• Problems to solve:
a - In the passage on political ads and local TV advertising, transcribe the part from "Still, local businesses" to "their message out.".
b - Answer these questions from the passage on political ads and local TV advertising:
(i) Which segments do some businesses sponsor that don't get bumped by political ads?
(ii) What market will Eegee's soon enter?
(iii) What is Paul Hemingway's position at Eegee's?

• Text shown:
>>>
A few businesses said they have other arrangements with TV stations to sponsor certain segments, like traffic or weather, which don't get bumped by political ads.

Rowe said his TV budget is set; he's not spending any more to compete with political ads. So if he gets bumped from a time slot, he gets bumped. But he believes people are tired of watching all the political ads, so he doesn't want to sink money into the medium right now. If his spots get bumped and he gets refunded, he's not always putting that back into TV, he said.

"I don't know about you, but I'm not even watching network TV anymore. It's just so negative. And I believe a lot of people probably feel the same way I do, that it's just so in your face, over and over and over again, that they're turning off to it, so we don't want to keep throwing our commercials back in," Rowe said.

Eegee's, the sandwich shop beloved by Tucsonans that will soon enter the Phoenix market, decided to diversify away from TV earlier this year, in part because of the expected costs of running ads during the political window in a new swing state, said Paul Hemingway, the company's chief marketing officer.

"You just knew with an open senate seat here in Arizona, the Trump-Biden war that was brewing, that it was either going to be prohibitively expensive, or there was a high likelihood that you would get bumped," Hemingway said.

The company grew its social media presence and invested in digital ads and microtargeting instead, he said. Nothing quite approaches the reach of TV, but the strategy is working so far, he said.

Still, local businesses will be here after the election ends to run ads they need, unlike the campaigns.

"We're there year in, year out, and that's the frustrating part, we're loyal, we advertise. And then you get these political entities that can come in and just blow us out," Levenbaum said.

They'll continue to use TV after the election is over for the same reason the campaigns favor it: It's an effective way to get their message out.
<<<
• Supplied material:
>>>
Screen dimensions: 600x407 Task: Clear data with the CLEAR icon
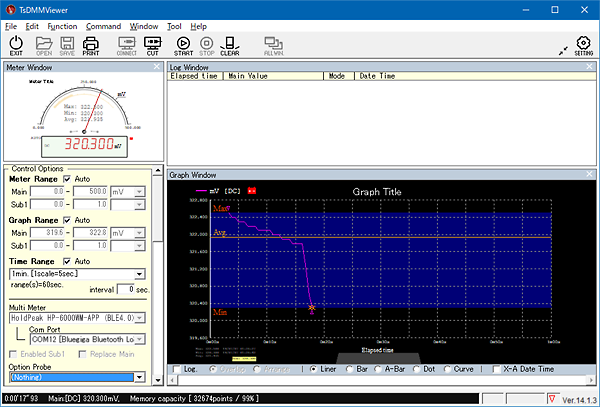229,45
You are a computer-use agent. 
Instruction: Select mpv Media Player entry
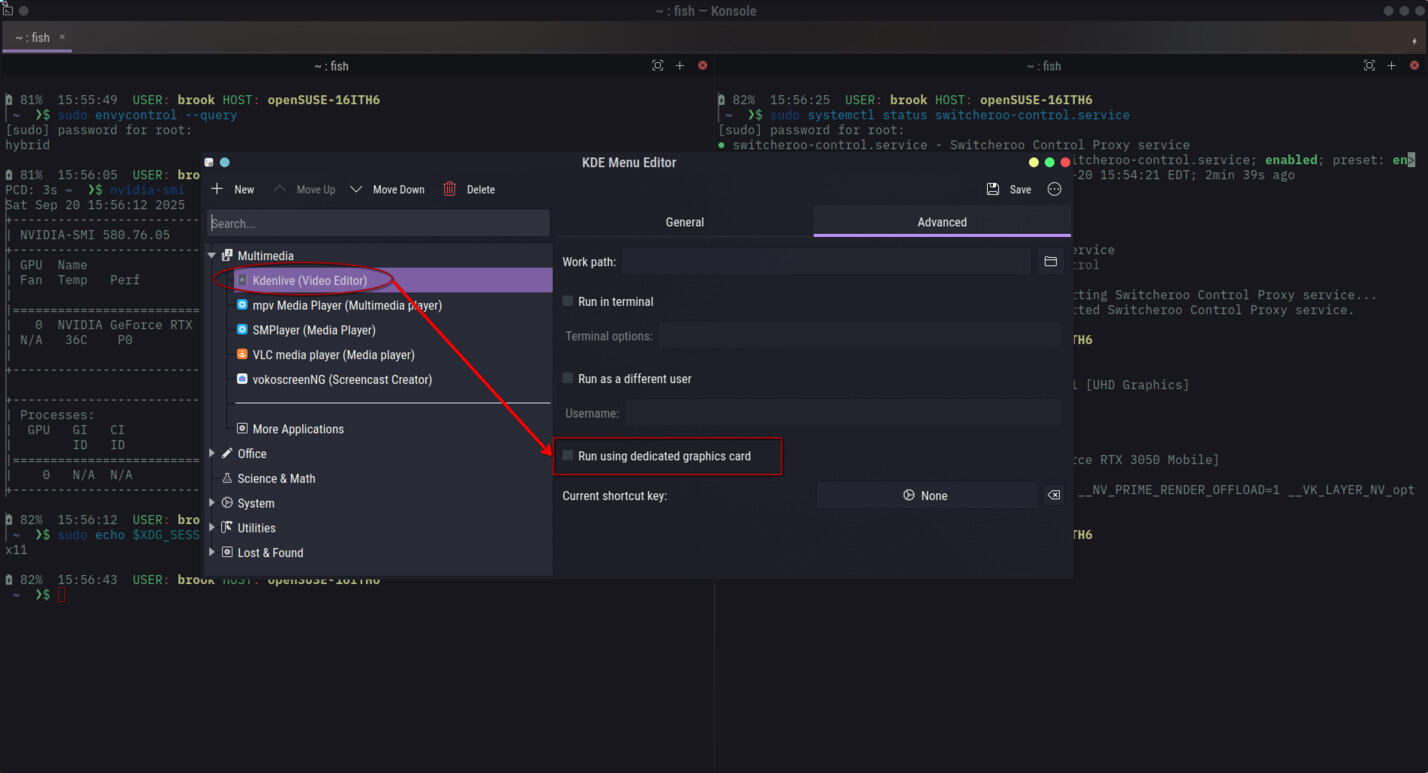(x=346, y=305)
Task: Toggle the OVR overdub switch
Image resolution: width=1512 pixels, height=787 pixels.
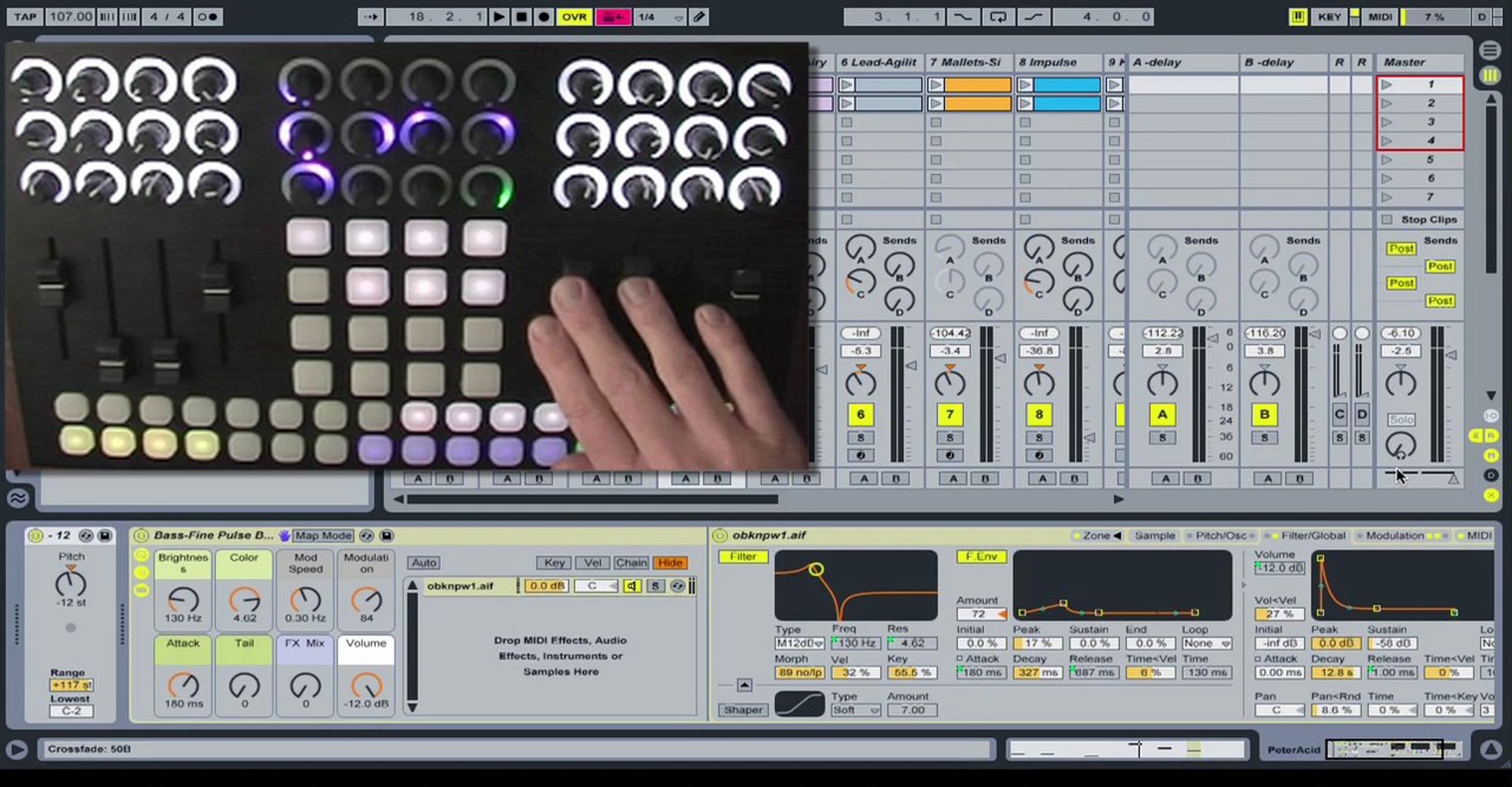Action: (x=573, y=17)
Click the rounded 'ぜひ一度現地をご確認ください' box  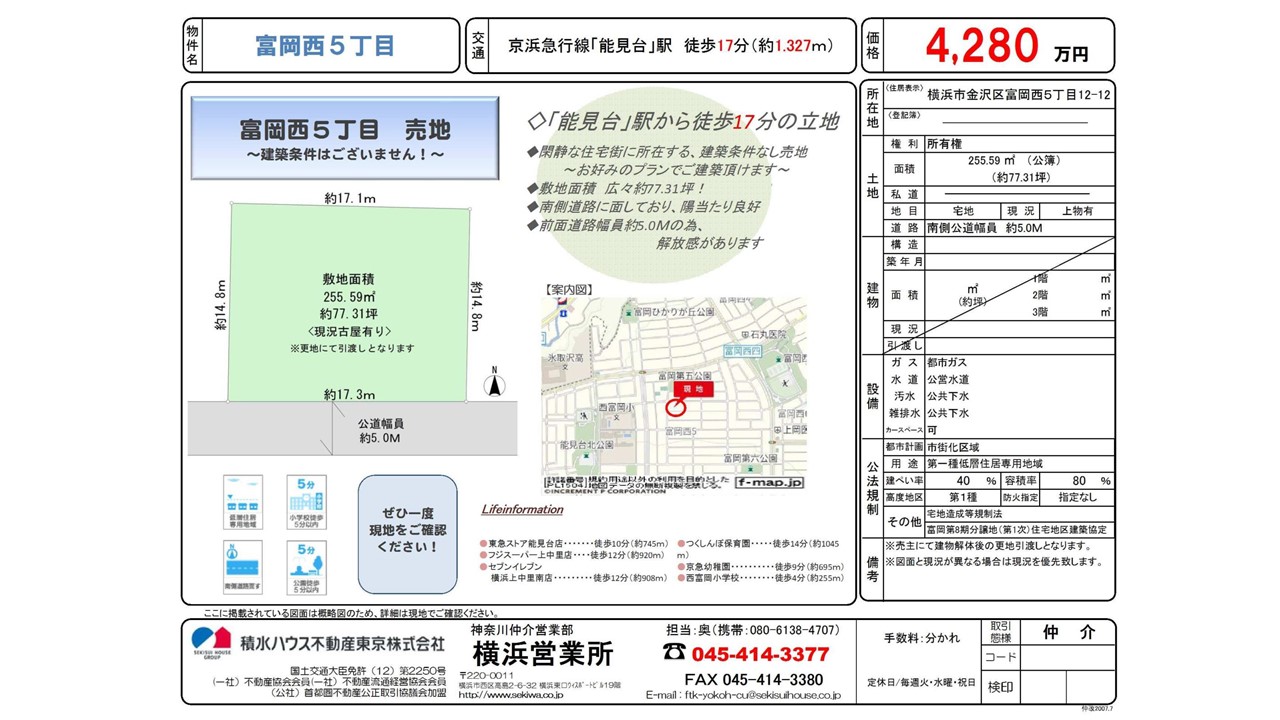tap(407, 535)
<<<
• Answers for the tasks:
a -
Still, local businesses will be here after the election ends to run ads they need, unlike the campaigns.

"We're there year in, year out, and that's the frustrating part, we're loyal, we advertise. And then you get these political entities that can come in and just blow us out," Levenbaum said.

They'll continue to use TV after the election is over for the same reason the campaigns favor it: It's an effective way to get their message out.

b -
(i) Traffic or weather.
(ii) Phoenix.
(iii) Chief marketing officer.